## Exercise data:
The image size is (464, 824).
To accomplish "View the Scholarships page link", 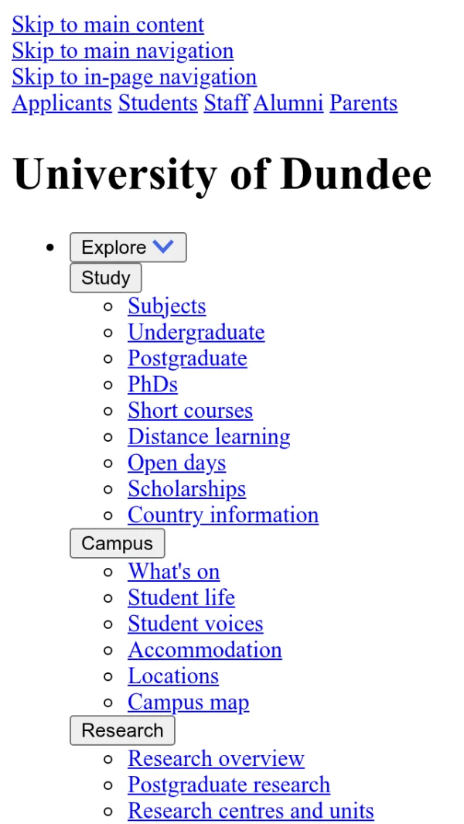I will 187,489.
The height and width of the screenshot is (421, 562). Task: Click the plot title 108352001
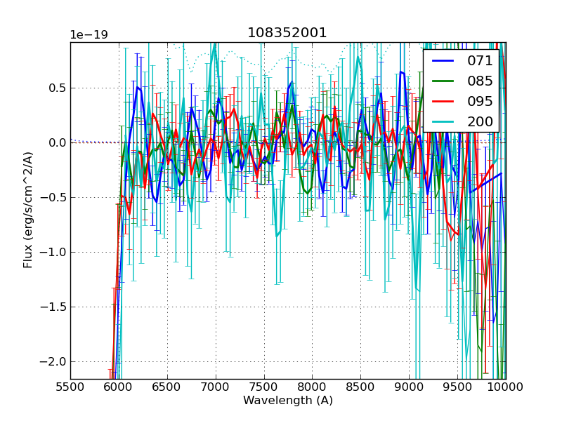click(287, 33)
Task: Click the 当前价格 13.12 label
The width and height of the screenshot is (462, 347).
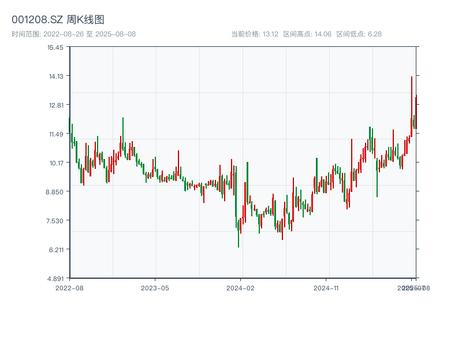Action: [255, 34]
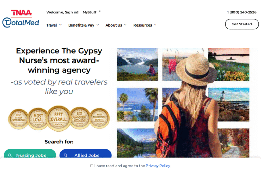Image resolution: width=261 pixels, height=174 pixels.
Task: Click the external link icon beside MyStuff
Action: [x=99, y=12]
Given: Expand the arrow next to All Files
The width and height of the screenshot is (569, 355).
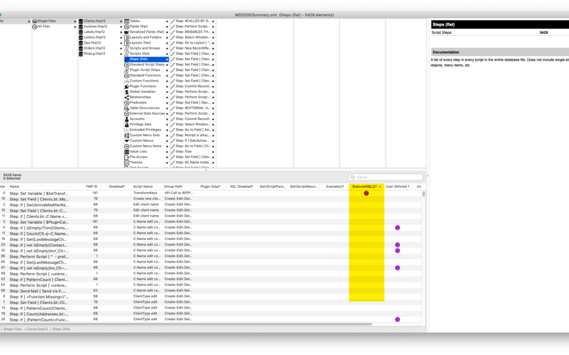Looking at the screenshot, I should (x=75, y=26).
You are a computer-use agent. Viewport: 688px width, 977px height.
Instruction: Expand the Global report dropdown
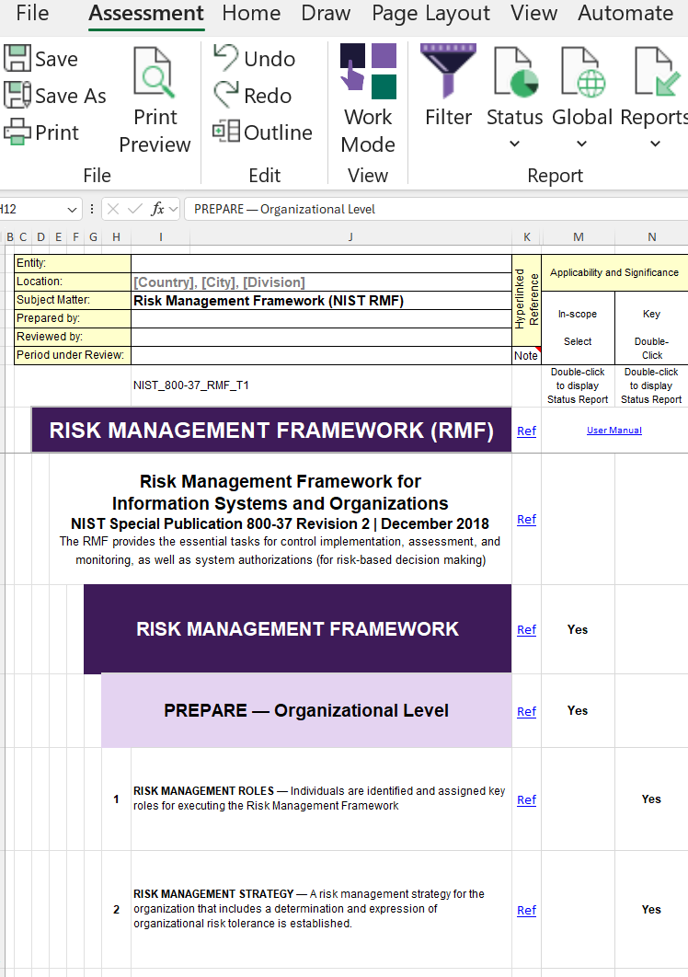[581, 144]
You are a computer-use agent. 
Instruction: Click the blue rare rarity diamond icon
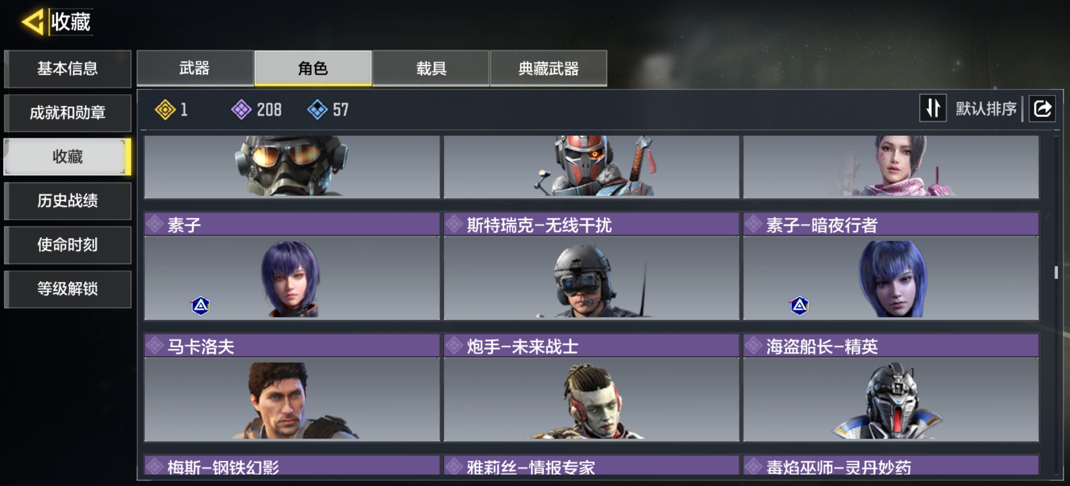[x=317, y=110]
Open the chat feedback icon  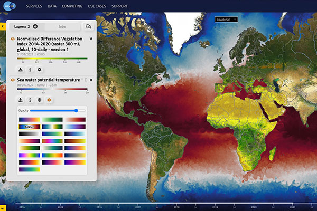pos(88,26)
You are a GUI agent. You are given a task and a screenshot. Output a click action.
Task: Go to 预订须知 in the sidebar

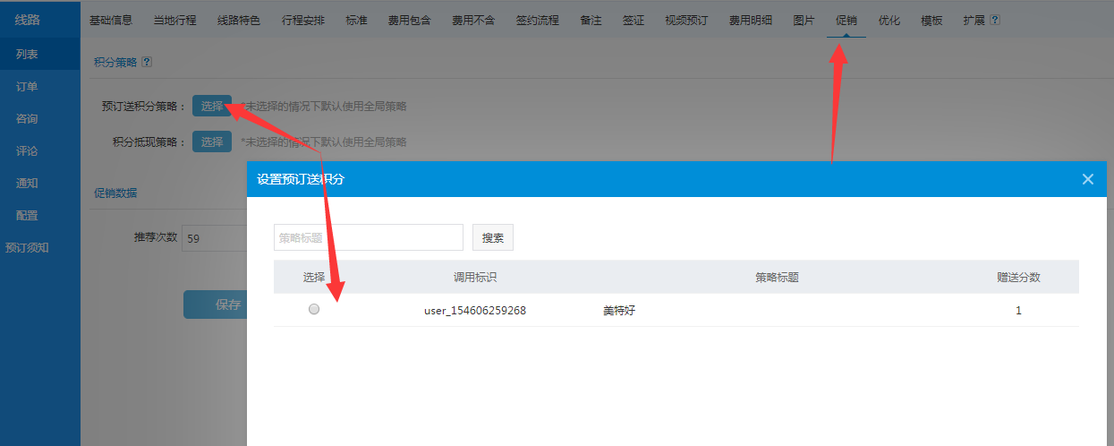[x=27, y=248]
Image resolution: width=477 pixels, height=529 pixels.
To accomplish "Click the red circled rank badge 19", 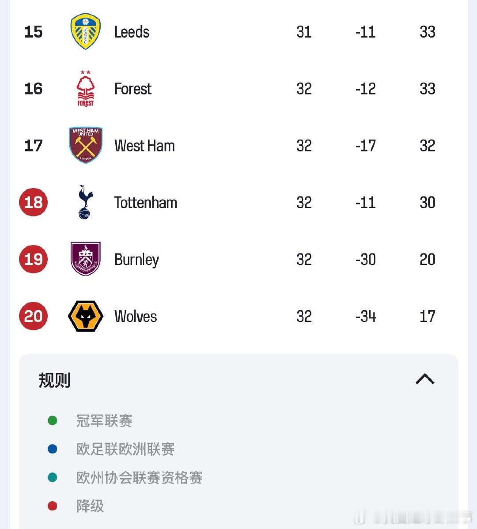I will tap(33, 259).
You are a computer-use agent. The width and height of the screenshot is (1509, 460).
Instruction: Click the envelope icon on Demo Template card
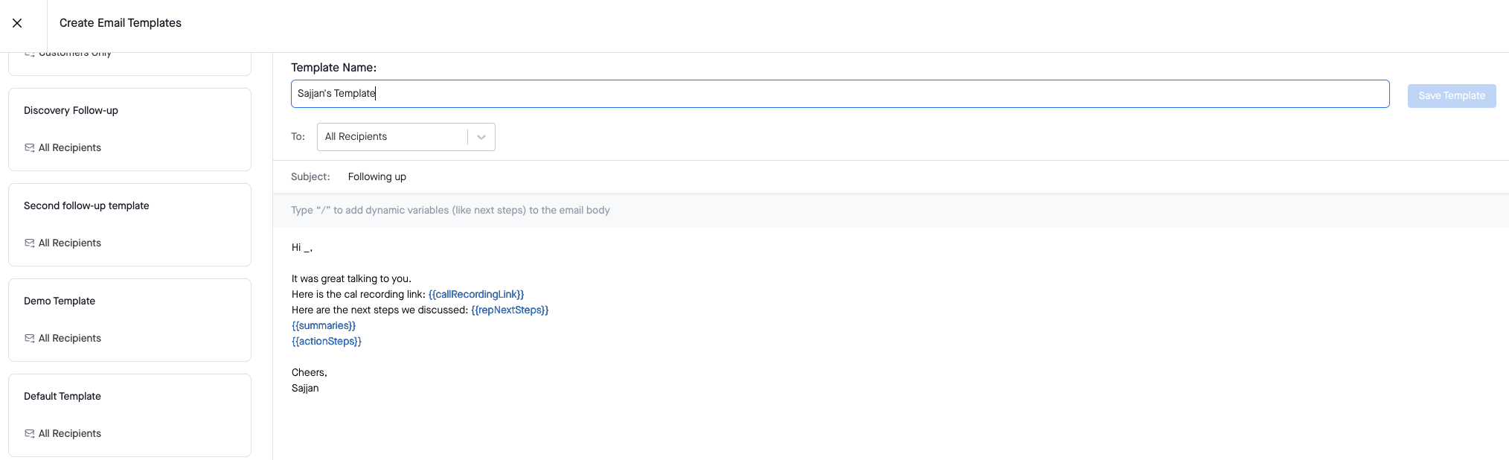29,337
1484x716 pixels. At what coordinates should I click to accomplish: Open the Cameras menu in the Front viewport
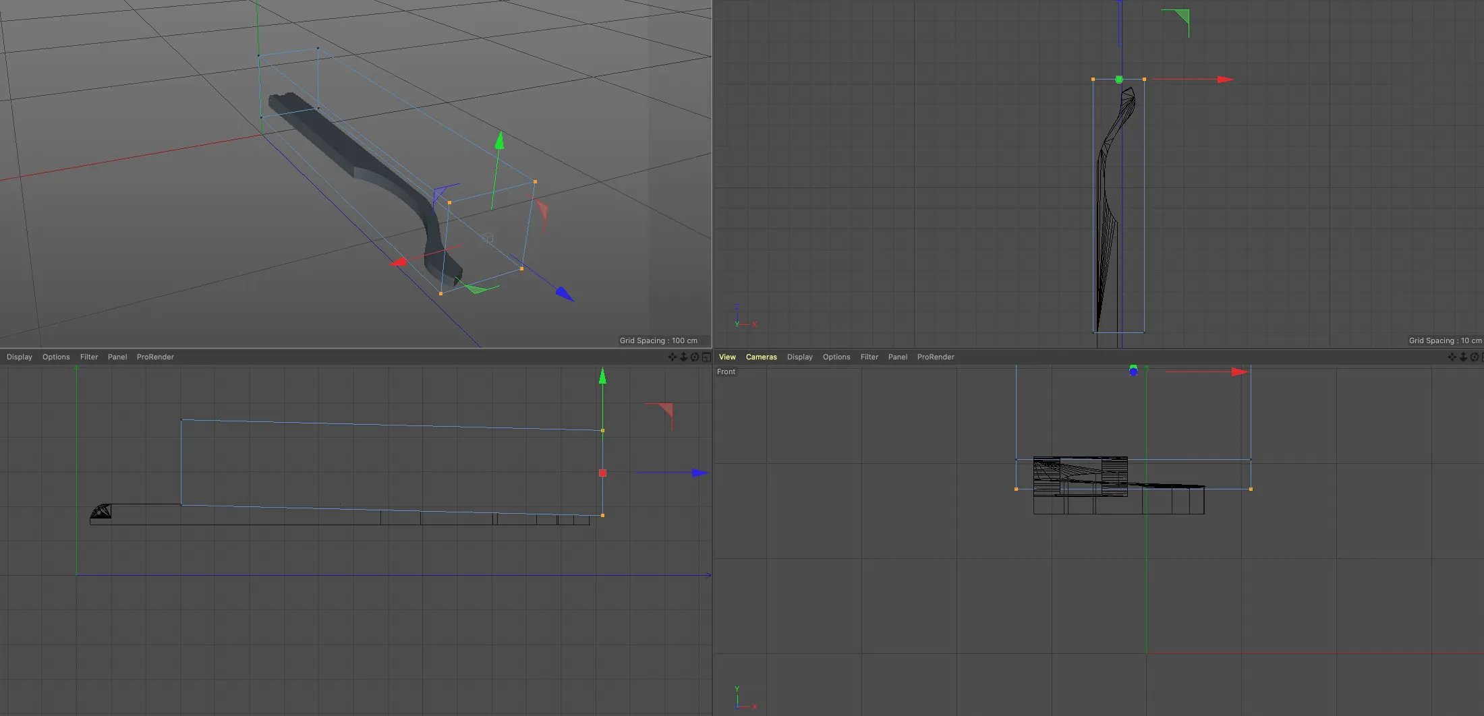761,357
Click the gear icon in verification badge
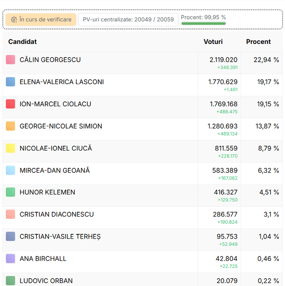 (x=14, y=20)
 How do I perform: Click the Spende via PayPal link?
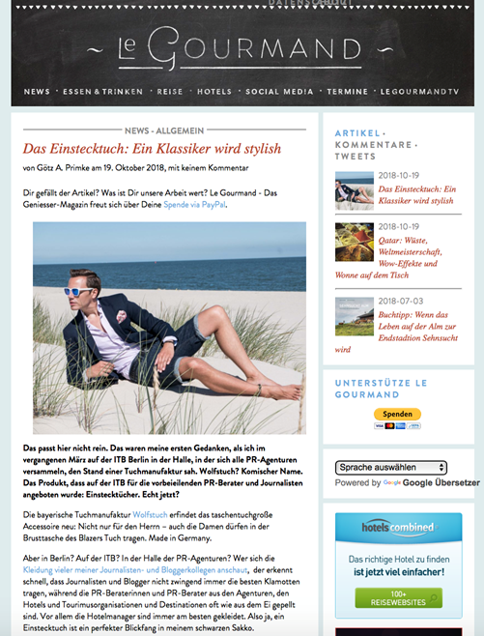194,205
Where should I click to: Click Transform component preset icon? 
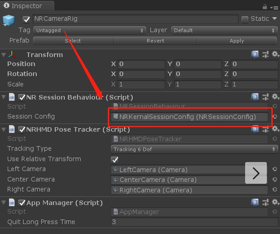(266, 55)
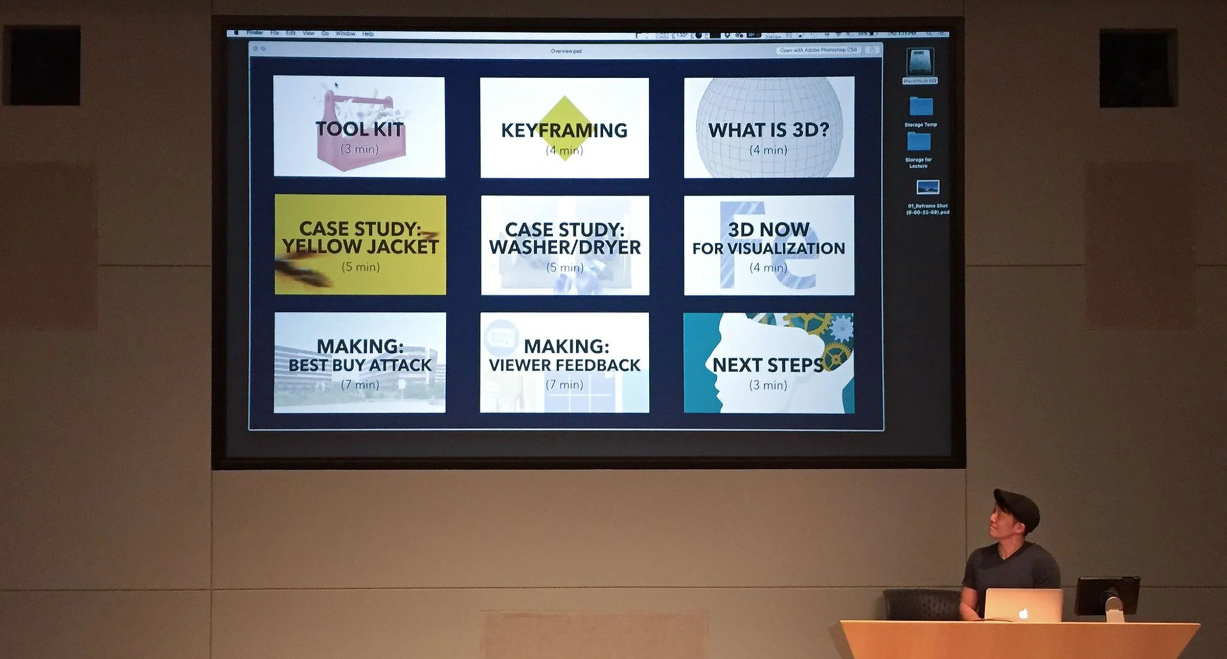The image size is (1227, 659).
Task: Open the Help menu
Action: pyautogui.click(x=368, y=34)
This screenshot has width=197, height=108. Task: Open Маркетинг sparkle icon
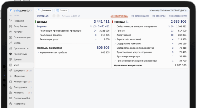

## How to complete this task:
The expected output is each line of the records above that includes the word "computer".

## Exercise response:
You are a computer-use agent. Viewport: 688px width, 977px height.
You are a computer-use agent. 
You are a computer-use agent. The width and height of the screenshot is (1509, 460).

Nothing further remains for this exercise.